Work to be completed>
Filter the material below down to the lines with the word "agent" and give those lines.

- Opening Delimiter -

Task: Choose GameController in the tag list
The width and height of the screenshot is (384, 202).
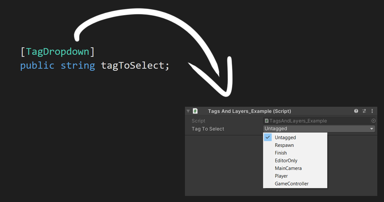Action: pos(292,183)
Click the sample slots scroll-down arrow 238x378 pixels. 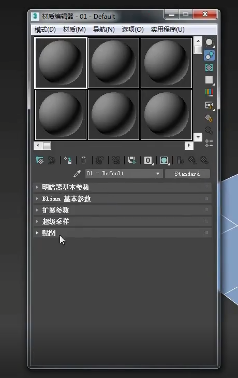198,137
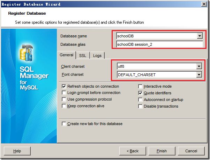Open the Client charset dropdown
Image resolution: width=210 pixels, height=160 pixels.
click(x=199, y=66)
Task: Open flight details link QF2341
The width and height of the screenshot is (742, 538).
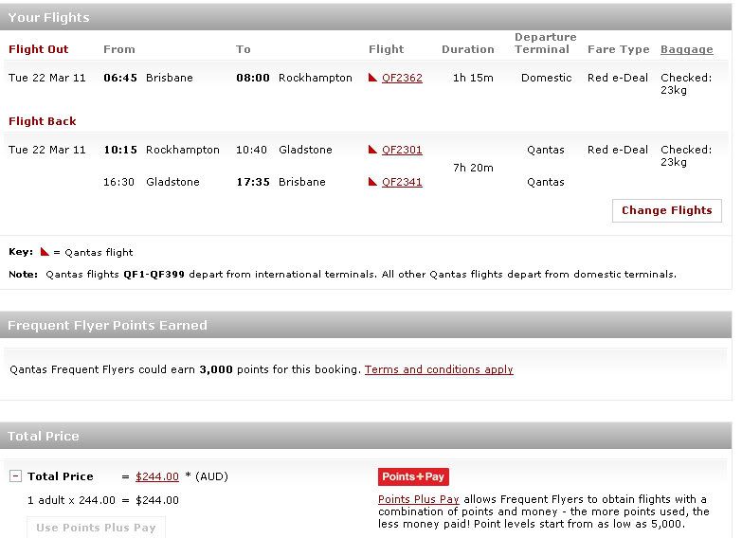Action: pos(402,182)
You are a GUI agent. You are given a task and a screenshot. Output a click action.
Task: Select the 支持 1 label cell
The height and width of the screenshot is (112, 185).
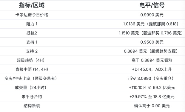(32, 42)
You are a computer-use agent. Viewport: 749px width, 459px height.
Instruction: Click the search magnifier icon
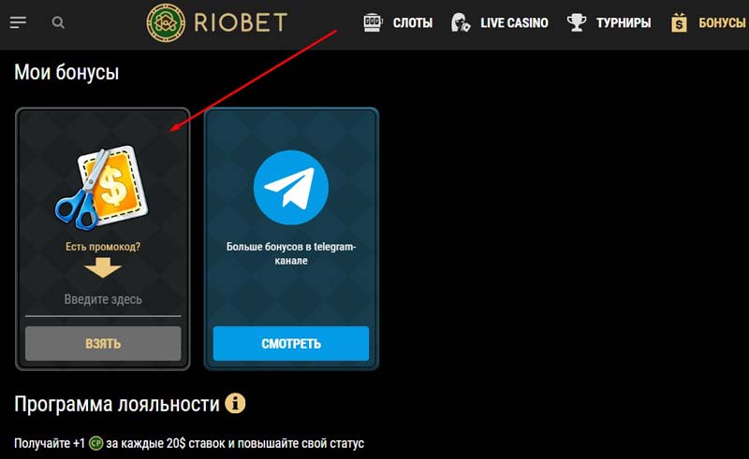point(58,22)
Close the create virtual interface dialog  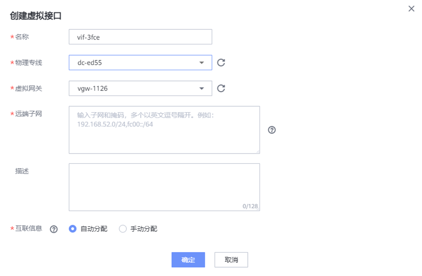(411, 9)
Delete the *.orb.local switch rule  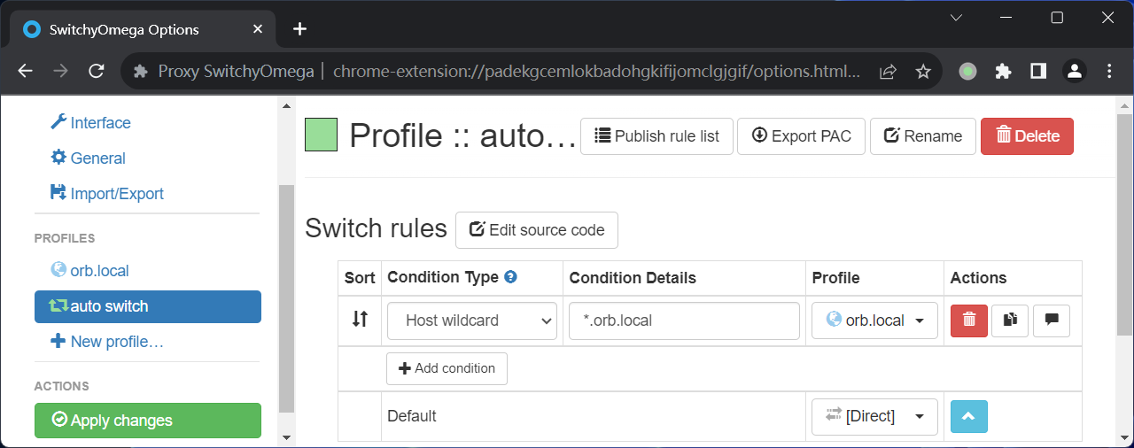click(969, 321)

- Closing Delimiter -

Result of this task>
You are a GUI agent. You are given a task and a screenshot. Output a click action.
You are a computer-use agent. Viewport: 749px width, 459px height.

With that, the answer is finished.